- Origin: Denton, Texas, US
- Genres: Alternative country
- Years active: 2000–2010, 2017
- Labels: Munich, Misra
- Members: Will Johnson

= South San Gabriel (band) =

American alternative country band

South San Gabriel is an American alternative country band based in Denton, Texas.

==History==
The band is named after the San Gabriel river fork north of Austin, Texas. The group consists of the same players from Centro-Matic with the inclusion of guests, but focuses on more introspective and subdued offerings from their repertoire. Lead singer Will Johnson, has alternated between the two projects, while also releasing solo albums.

The first South San Gabriel album, Songs/Music, was credited to Centro-Matic on its US release (it was credited to South San Gabriel on the Netherlands release on Munich Records).

South San Gabriel released Welcome, Convalescence and The Carlton Chronicles – Not Until the Operation's Through in 2003 and 2005, respectively.
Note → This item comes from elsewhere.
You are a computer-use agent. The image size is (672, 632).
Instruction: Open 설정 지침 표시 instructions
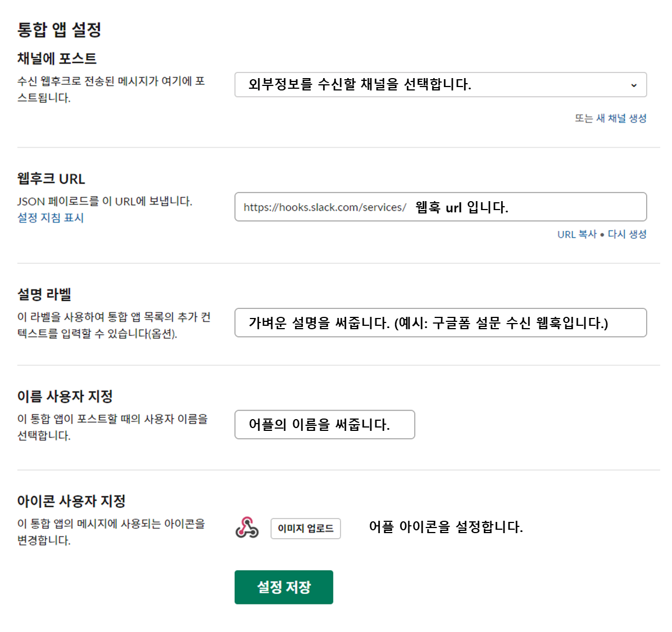coord(50,218)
In 2008 the band released Dual Hawks a split double-album with Centro-matic.

==Discography==
Studio albums
- Songs/Music (Munich, 2000) [Netherlands; credited to Centro-Matic on U.S. release]
- Welcome, Convalescence (Munich, 2003) [Netherlands]
- The Carlton Chronicles – Not Until the Operation's Through (Misra, 2005)
- Dual Hawks split double album with Centro-Matic (Misra, 2008)

Singles and EPs
- "Stark Miami Mines" split 7-inch with Okkervil River (Tight Spot, 2002)
- I Am Six Pounds of Dynamite + 3 (Munich, 2005)
- Eyas split EP with Centro-Matic (2010) [digital-only release on Amazon and iTunes]

Compilation appearances
- "Evangeline" on Awesome (Munich, 2001) [compilation also features Centro-Matic]
- "One Hundred Thousand Bridesmaids" on Esto No Es Un Cactus (Sinedin, 2001) [Spain; compilation also features Centro-Matic]
- "Smelling Medicinal" on All Areas, Vol. 41 (Visions Magazine, 2003) [Germany]
- "I Am Six Pounds of Dynamite" on Gimme Danger (Uncut Magazine, 2005) [United Kingdom]
- "I Feel Too Young to Die" on We Have the Technology (Misra, 2006) [compilation also features Centro-Matic]
- "I Feel Too Young to Die" on New Colors (Misra, 2007) [compilation also features Centro-Matic and Will Johnson]
- "Emma Jane" on Houston Party 10 Aniversario (Sinedin, 2008)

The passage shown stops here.